Compras emergenciais, ajustes manuais e divergências no MRP são sinais de que falhas em cadastros, planejamento e processos já estão comprometendo a previsibilidade do SIGACOM no Protheus.
Problemas no SIGACOM raramente aparecem do nada. Antes de uma quebra séria de abastecimento, produção parada, cliente impactado, urgência custosa, o sistema dá sinais. Identificar cedo separa quem mantém o ritmo de quem vive em modo de incêndio.
1. Compras emergenciais frequentes
Compra emergencial é exceção que serve a um evento extraordinário. Quando vira rotina, há descolamento estrutural entre planejamento e execução:
- Ponto de ressuprimento (B1_EMIN) mal calibrado.
- Lead time cadastrado irreal, fornecedor demora mais do que o sistema previu.
- Estoque de segurança subdimensionado para a variabilidade de demanda.
- Compras feitas fora do sistema afetando saldo real.
Diagnóstico: quantificar % de compras emergenciais sobre o total mensal. Acima de 15-20% costuma indicar problema estrutural, não exceção.
2. Ajustes manuais frequentes em pedidos
Pedido (SC7) saindo da geração e precisando ajuste manual antes da liberação é sintoma comum. Causas típicas:
- Cadastro de fornecedor com prazo desatualizado.
- Cadastro de produto com unidade ou preço imprecisos.
- Condição comercial inconsistente entre fornecedor e tabela cadastrada.
- Regra de aprovação que não cobre o cenário (e força ajuste de quantidade ou valor para passar).
3. Divergências no planejamento
Quando o MRP sugere algo que parece absurdo (compra muito acima ou abaixo do esperado), três investigações:
- Demanda real mudou (plano mestre, pedidos novos, transferência prevista).
- Saldo de estoque está incorreto (problema no SIGAEST refletindo no MRP).

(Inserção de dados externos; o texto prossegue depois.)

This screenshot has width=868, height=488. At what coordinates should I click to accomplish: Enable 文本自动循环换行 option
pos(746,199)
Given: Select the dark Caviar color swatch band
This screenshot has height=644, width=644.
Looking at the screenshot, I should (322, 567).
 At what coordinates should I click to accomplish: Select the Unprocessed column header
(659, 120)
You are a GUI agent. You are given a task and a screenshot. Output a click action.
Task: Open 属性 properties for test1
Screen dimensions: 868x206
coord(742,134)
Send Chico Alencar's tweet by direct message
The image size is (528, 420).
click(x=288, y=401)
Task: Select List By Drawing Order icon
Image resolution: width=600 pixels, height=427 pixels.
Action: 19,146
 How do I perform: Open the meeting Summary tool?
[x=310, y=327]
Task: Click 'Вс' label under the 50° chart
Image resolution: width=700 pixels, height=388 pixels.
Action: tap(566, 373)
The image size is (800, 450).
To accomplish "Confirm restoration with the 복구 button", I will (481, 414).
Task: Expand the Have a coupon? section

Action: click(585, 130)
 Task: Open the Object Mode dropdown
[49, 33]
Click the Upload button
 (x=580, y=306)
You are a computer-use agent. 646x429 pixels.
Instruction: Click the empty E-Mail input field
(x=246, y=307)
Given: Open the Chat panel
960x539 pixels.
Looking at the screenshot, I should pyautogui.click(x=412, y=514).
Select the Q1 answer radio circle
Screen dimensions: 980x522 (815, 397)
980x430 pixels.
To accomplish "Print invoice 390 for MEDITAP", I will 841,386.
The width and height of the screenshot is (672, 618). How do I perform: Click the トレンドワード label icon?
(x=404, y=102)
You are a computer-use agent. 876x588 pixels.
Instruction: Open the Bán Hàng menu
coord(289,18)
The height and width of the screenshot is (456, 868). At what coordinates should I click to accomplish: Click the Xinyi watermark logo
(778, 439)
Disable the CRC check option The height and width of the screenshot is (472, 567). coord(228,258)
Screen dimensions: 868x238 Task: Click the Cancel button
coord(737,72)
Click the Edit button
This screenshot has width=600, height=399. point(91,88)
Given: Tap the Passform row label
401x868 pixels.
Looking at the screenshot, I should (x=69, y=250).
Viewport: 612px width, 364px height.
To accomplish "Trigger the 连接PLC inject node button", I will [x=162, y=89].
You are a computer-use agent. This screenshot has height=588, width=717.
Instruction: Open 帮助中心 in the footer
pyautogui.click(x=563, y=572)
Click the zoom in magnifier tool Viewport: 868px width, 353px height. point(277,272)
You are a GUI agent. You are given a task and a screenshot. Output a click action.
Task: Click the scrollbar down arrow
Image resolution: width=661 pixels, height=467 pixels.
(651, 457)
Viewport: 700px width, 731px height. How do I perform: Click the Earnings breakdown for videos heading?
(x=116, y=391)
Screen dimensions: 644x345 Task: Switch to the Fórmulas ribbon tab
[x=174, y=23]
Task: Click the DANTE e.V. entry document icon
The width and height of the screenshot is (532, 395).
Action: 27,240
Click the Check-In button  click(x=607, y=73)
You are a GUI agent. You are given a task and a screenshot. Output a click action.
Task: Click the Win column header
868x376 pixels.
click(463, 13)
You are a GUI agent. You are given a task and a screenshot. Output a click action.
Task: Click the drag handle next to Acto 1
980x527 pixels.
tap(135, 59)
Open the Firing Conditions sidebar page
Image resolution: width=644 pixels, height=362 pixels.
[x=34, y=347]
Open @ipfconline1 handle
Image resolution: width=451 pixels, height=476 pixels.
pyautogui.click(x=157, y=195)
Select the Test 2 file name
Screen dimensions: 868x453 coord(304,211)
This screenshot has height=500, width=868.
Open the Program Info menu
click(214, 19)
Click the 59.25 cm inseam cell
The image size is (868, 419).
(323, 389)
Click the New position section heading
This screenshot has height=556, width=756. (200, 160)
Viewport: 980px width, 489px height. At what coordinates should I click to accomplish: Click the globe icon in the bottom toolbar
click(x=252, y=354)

- Estrutura ou lead time mudaram sem reflexo no cadastro.
Antes de "corrigir" o MRP, vale entender por que ele sugeriu o que sugeriu e em muitos casos, está vendo algo que o time não viu.
4. Falta de rastreabilidade nas alterações
Auditar 20 pedidos do trimestre e tentar reconstruir as alterações, quem mudou quantidade, quem prorrogou prazo, quem trocou fornecedor. Quando essa reconstrução é difícil ou impossível, há ruído na rastreabilidade. Esse é, frequentemente, o problema mais subestimado: "funciona", mas mina a base de auditoria e de análise.
Sinais conectados, tratamento sistêmico
Os quatro sinais costumam aparecer em conjunto. Cadastro ruim gera MRP impreciso, MRP impreciso gera ajuste manual, ajuste manual gera divergência, divergência gera compra emergencial. Tratar pontualmente cada sintoma não resolve. O caminho sustentado passa por revisão estrutural de cadastros, parametrização do MRP, fluxo de aprovação e disciplina de uso do sistema.